_Task item_.
Only the records, exactly as written, belong in the answer; pictures do not.
[Entries provided — start]
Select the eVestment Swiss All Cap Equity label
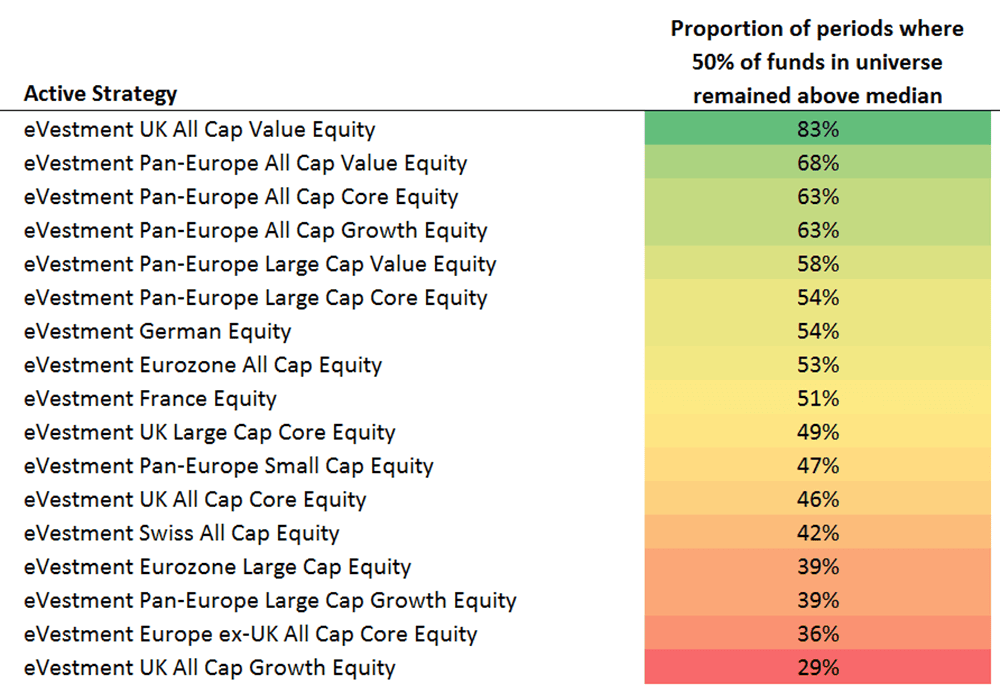 [x=182, y=533]
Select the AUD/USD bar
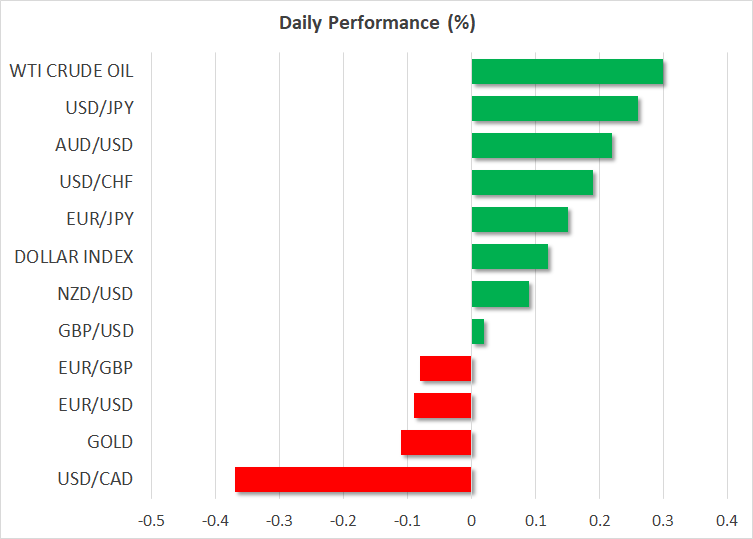 point(541,146)
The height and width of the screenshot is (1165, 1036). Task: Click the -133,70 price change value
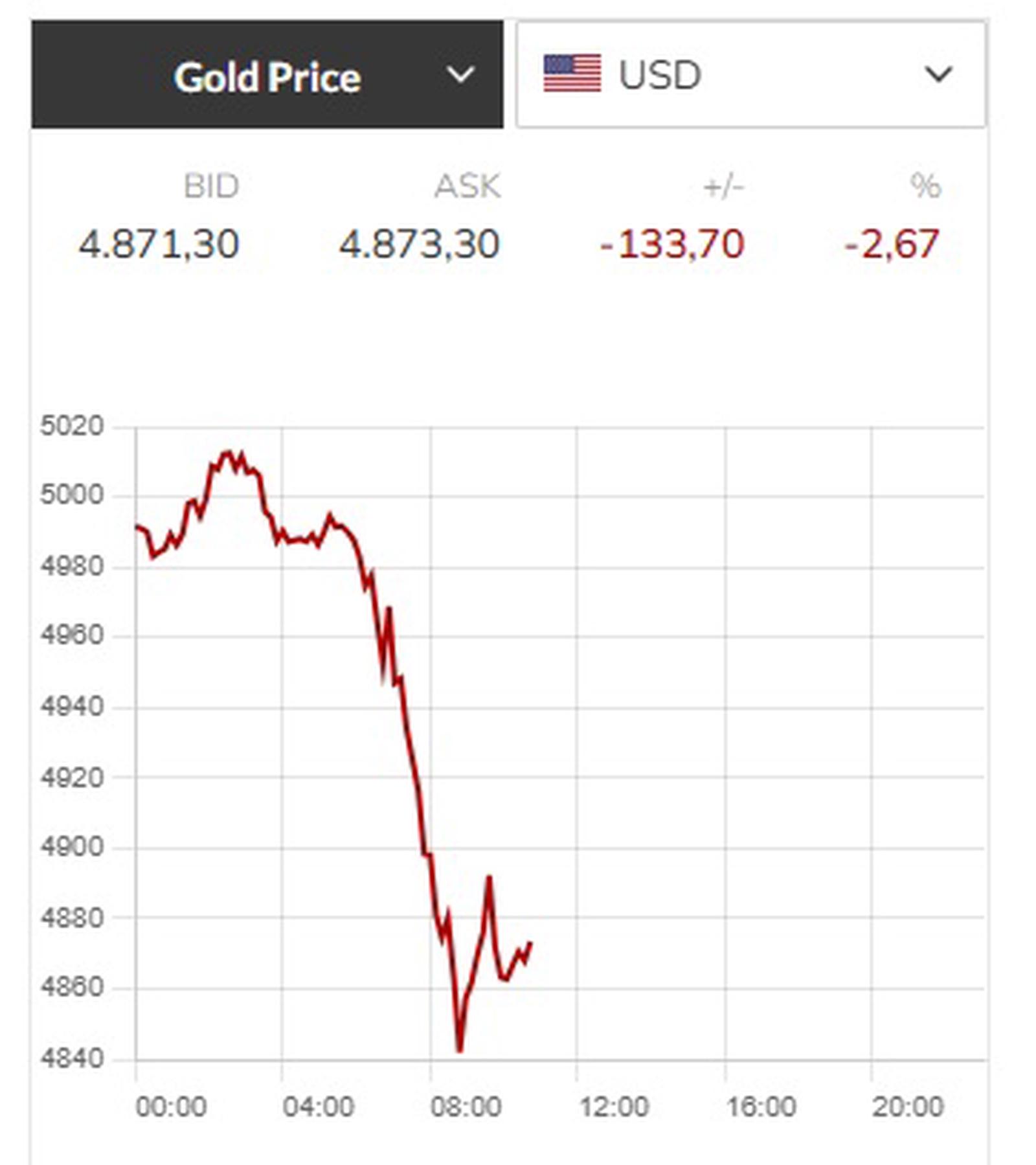click(672, 245)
[Entries provided — finish]
_Response for this exercise_.
Select the eVestment Swiss All Cap Equity label
 [x=182, y=533]
Select the AUD/USD bar
 point(541,146)
The height and width of the screenshot is (1165, 1036). Task: Click the -133,70 price change value
click(672, 245)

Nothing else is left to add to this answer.